- **DESCRIPTION OF THE TASK**: The needed output is the run of lines below from the one containing "Instruction: Refresh the current page" through the one containing "Image resolution: width=612", copied exactly and free of pictures.

- **SUPPLIED RECORDS**:

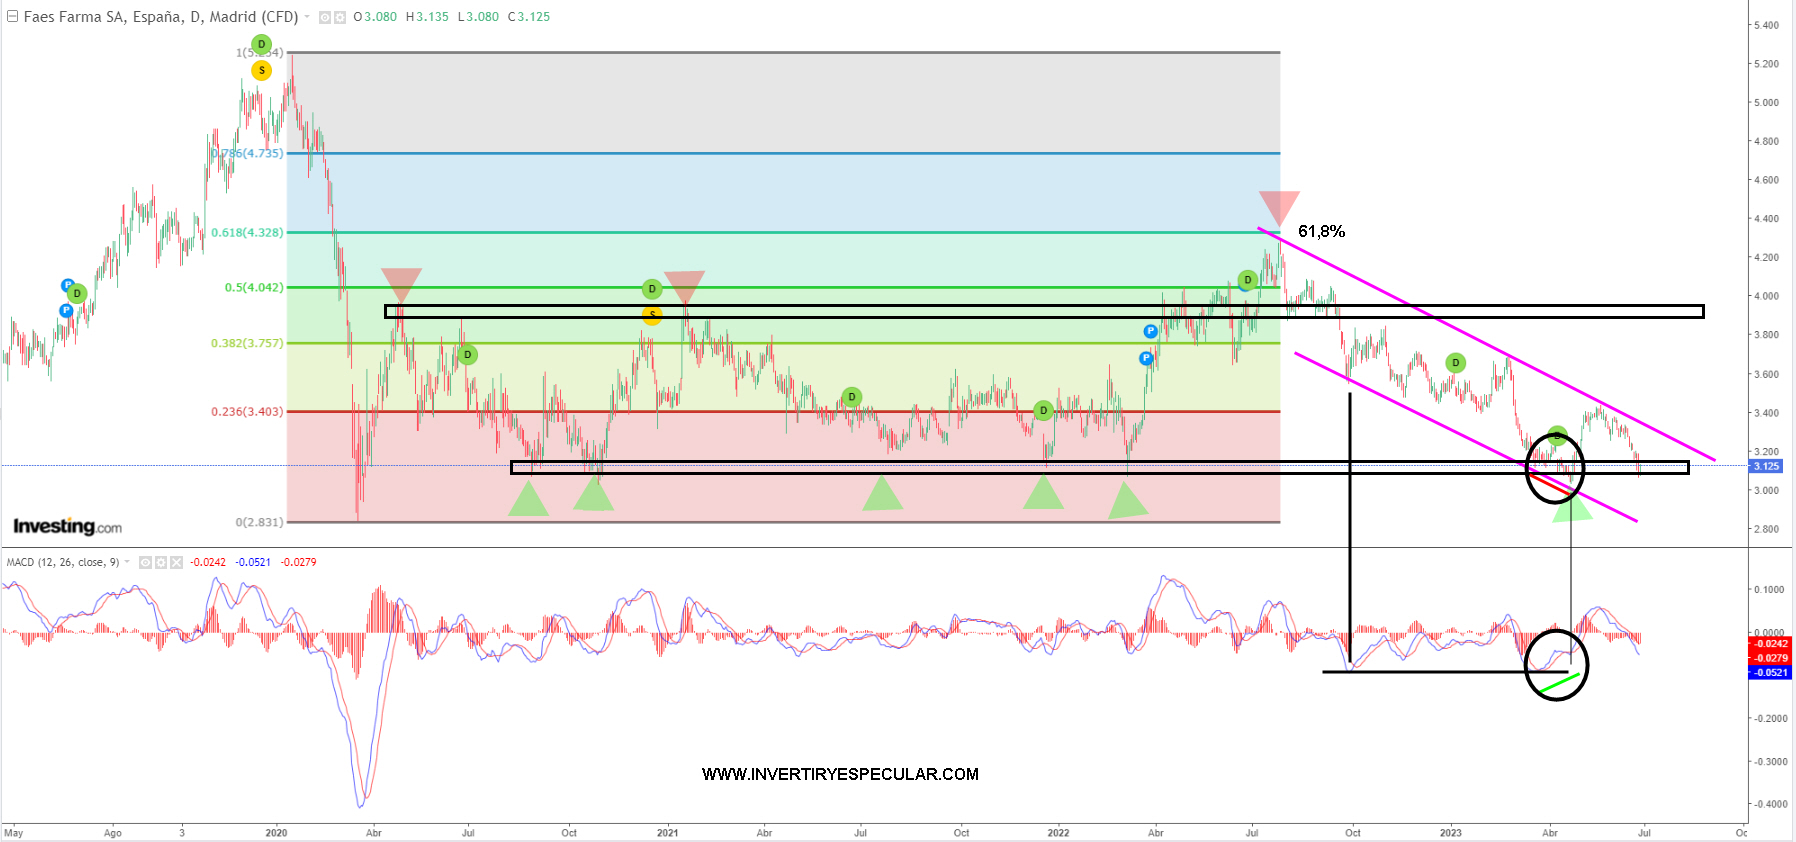Open MACD indicator settings gear
Screen dimensions: 1796x842
161,562
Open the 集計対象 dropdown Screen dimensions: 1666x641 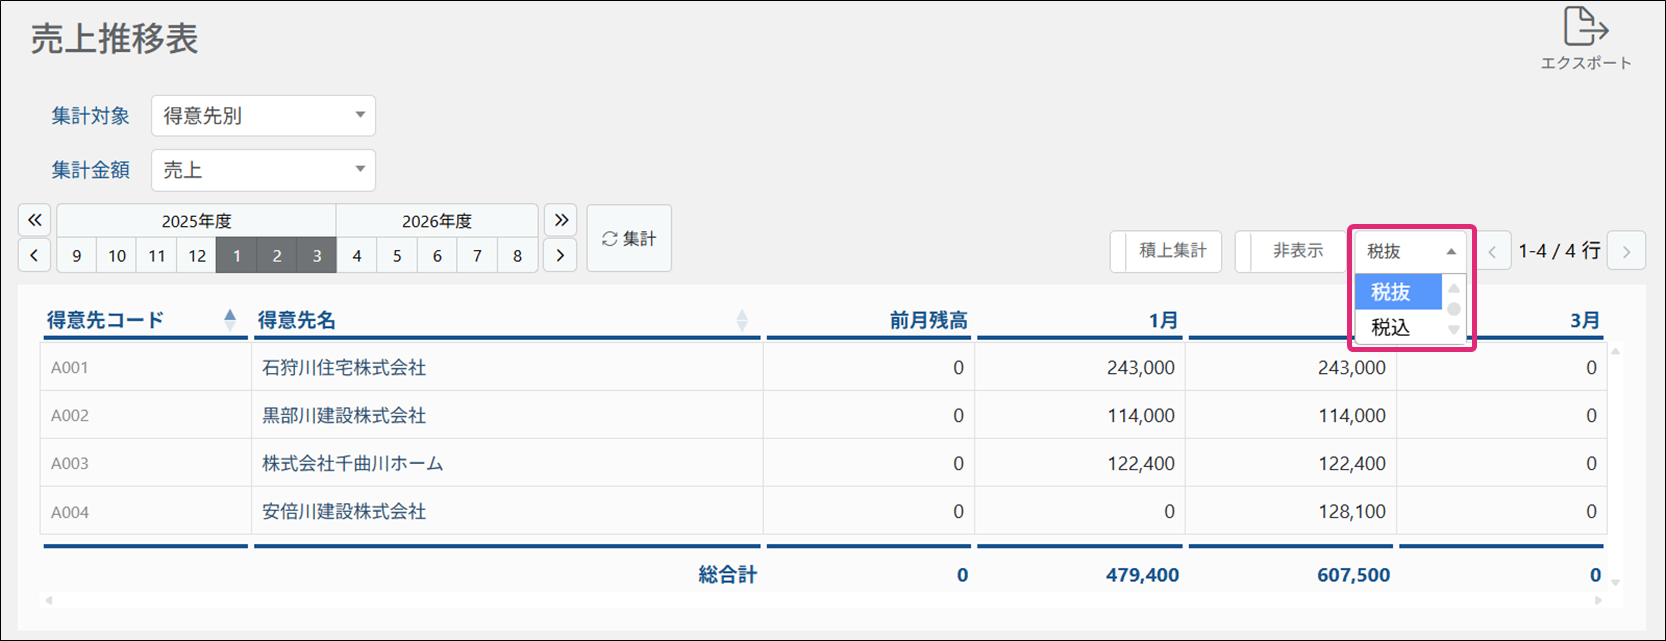coord(263,116)
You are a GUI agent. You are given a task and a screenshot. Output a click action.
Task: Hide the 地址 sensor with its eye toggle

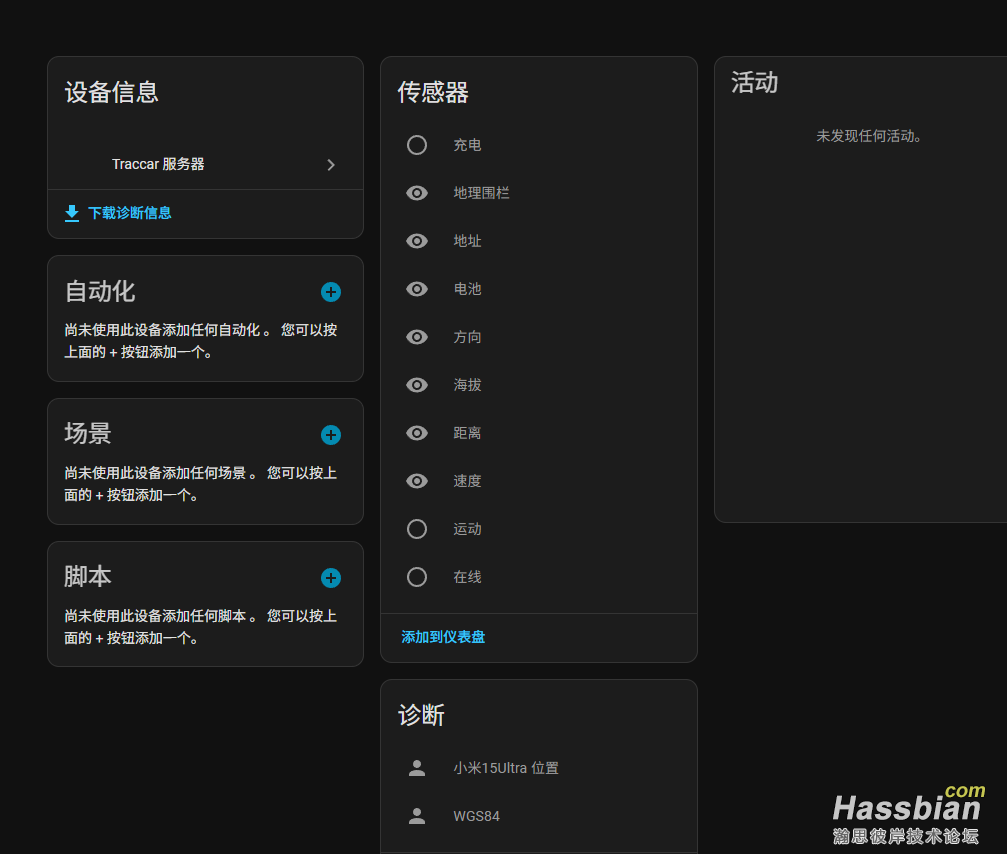(x=416, y=240)
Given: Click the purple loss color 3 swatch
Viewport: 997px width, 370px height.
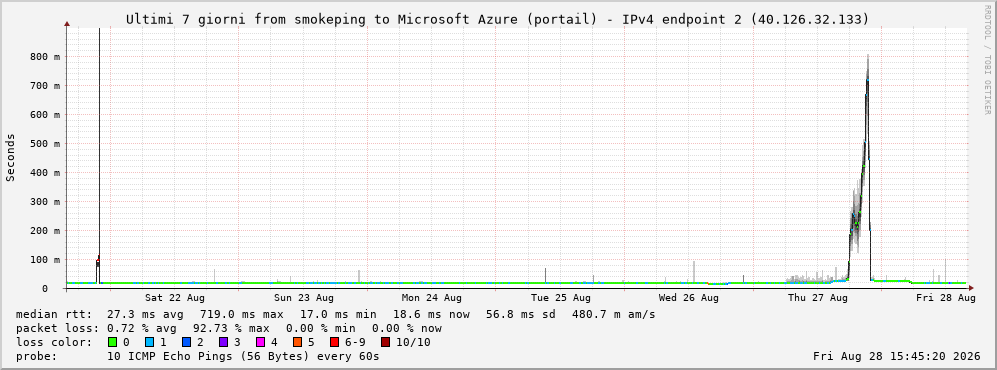Looking at the screenshot, I should pyautogui.click(x=224, y=343).
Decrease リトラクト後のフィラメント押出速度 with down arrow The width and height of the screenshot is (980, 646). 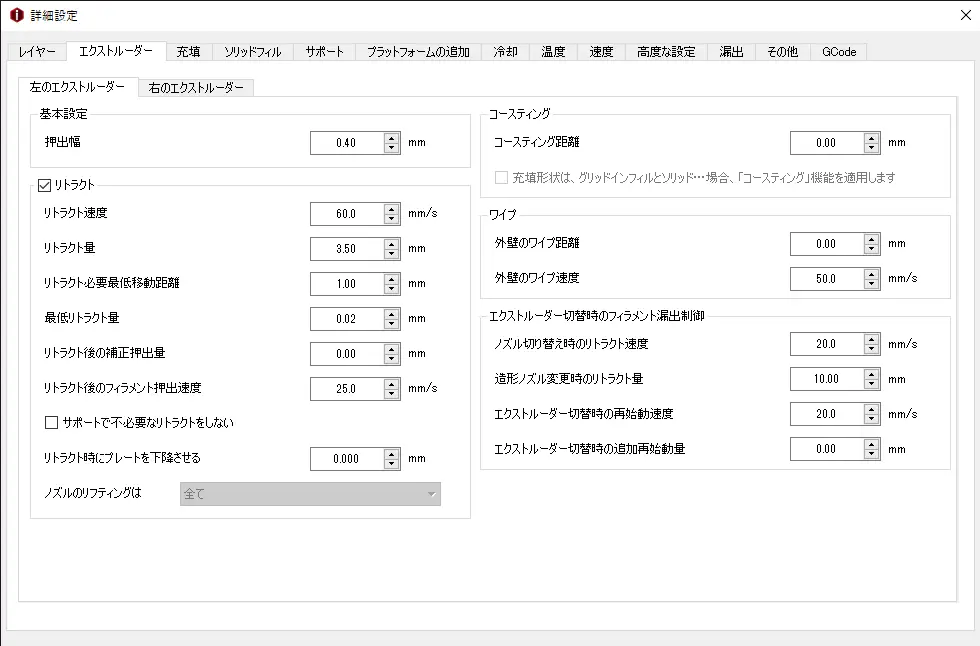[x=391, y=393]
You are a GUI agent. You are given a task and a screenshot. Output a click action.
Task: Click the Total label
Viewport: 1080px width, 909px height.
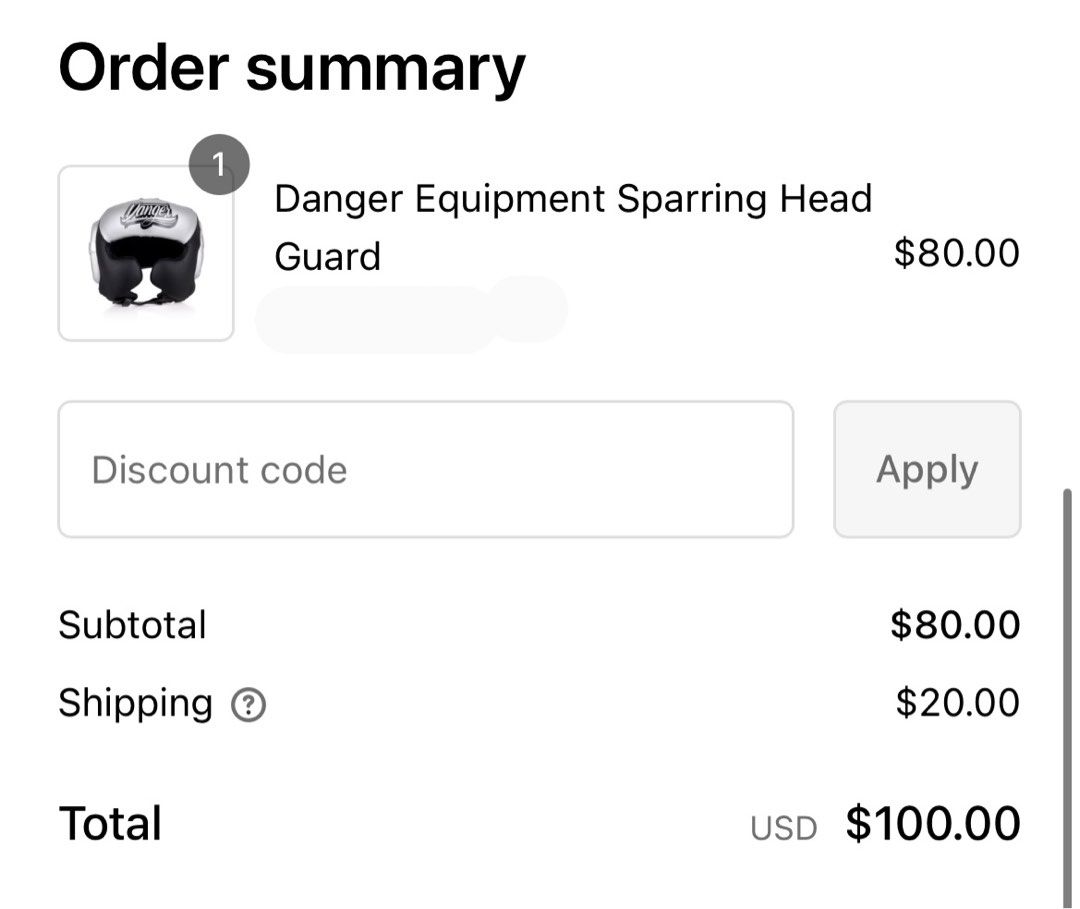[111, 822]
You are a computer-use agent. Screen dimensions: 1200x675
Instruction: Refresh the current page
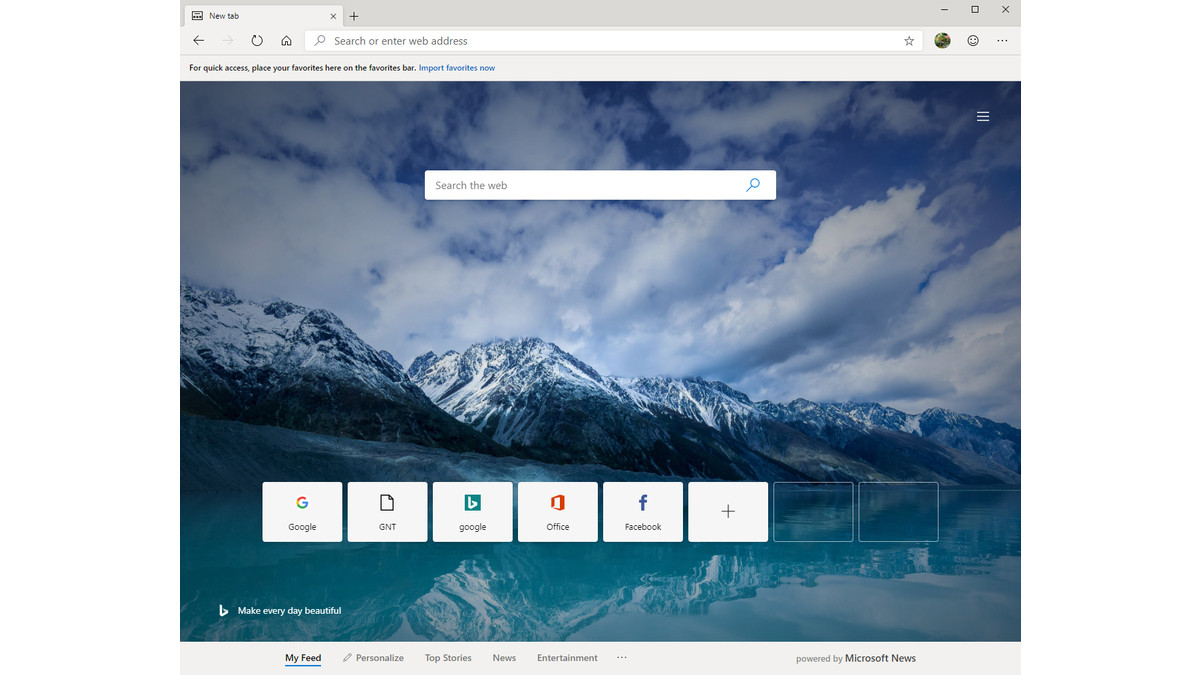[x=257, y=40]
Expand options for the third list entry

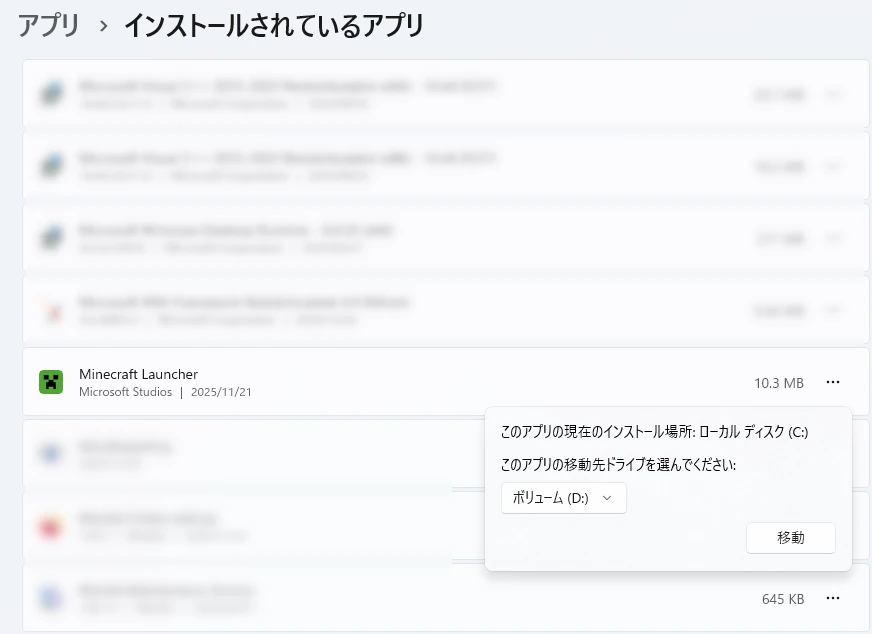point(833,238)
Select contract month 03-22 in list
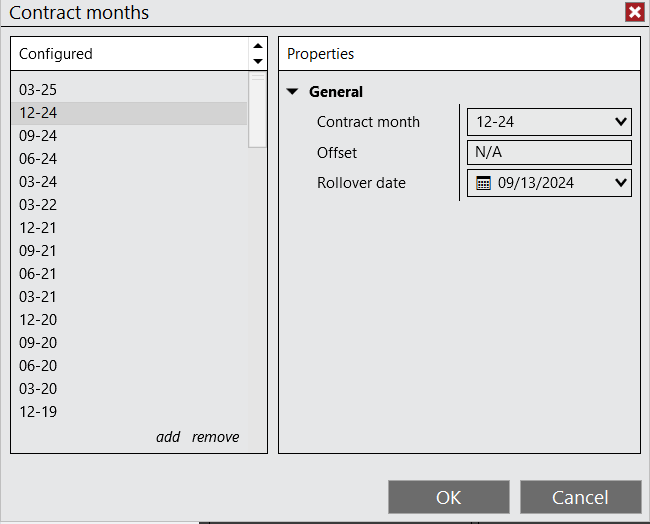This screenshot has height=524, width=650. (x=38, y=205)
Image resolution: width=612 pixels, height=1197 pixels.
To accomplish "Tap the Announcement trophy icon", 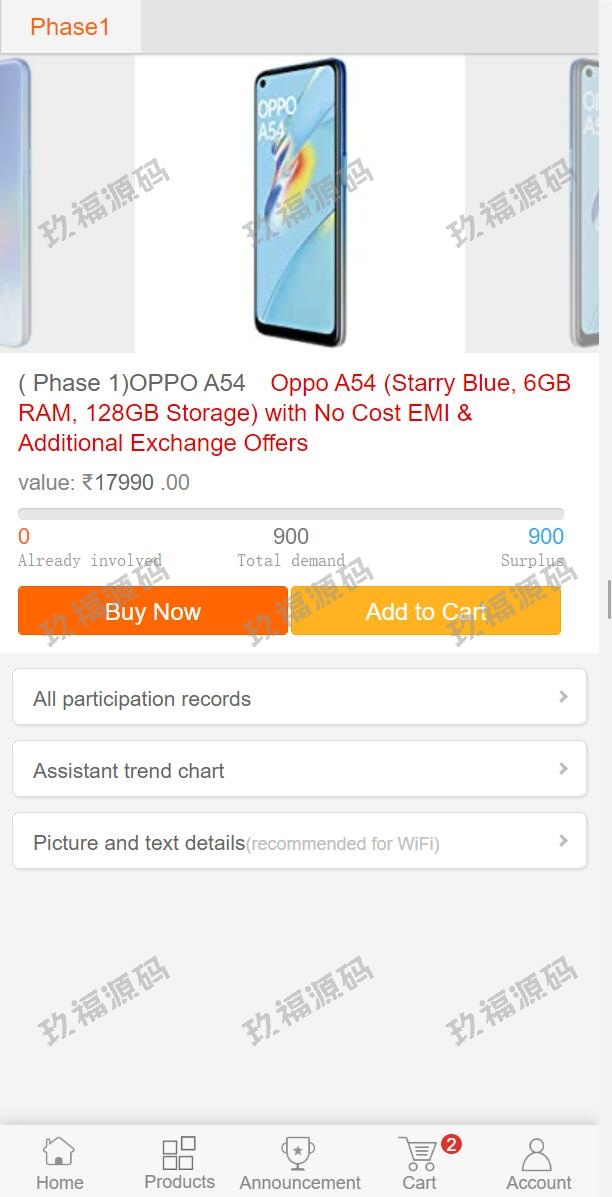I will pyautogui.click(x=299, y=1152).
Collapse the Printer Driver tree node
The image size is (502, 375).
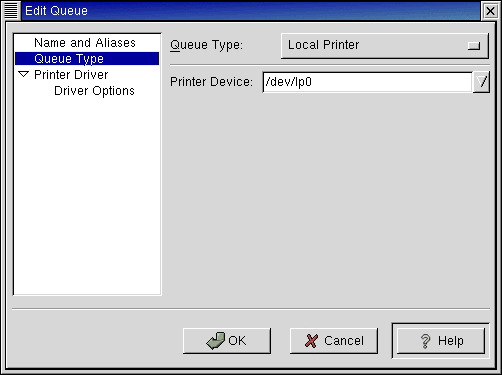click(24, 74)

- **SOLUTION TO THE PROBLEM**:
Instruction: Refresh the current page
[x=257, y=40]
Expand options for the third list entry

point(833,238)
Select contract month 03-22 in list
This screenshot has height=524, width=650. (x=38, y=205)
Image resolution: width=612 pixels, height=1197 pixels.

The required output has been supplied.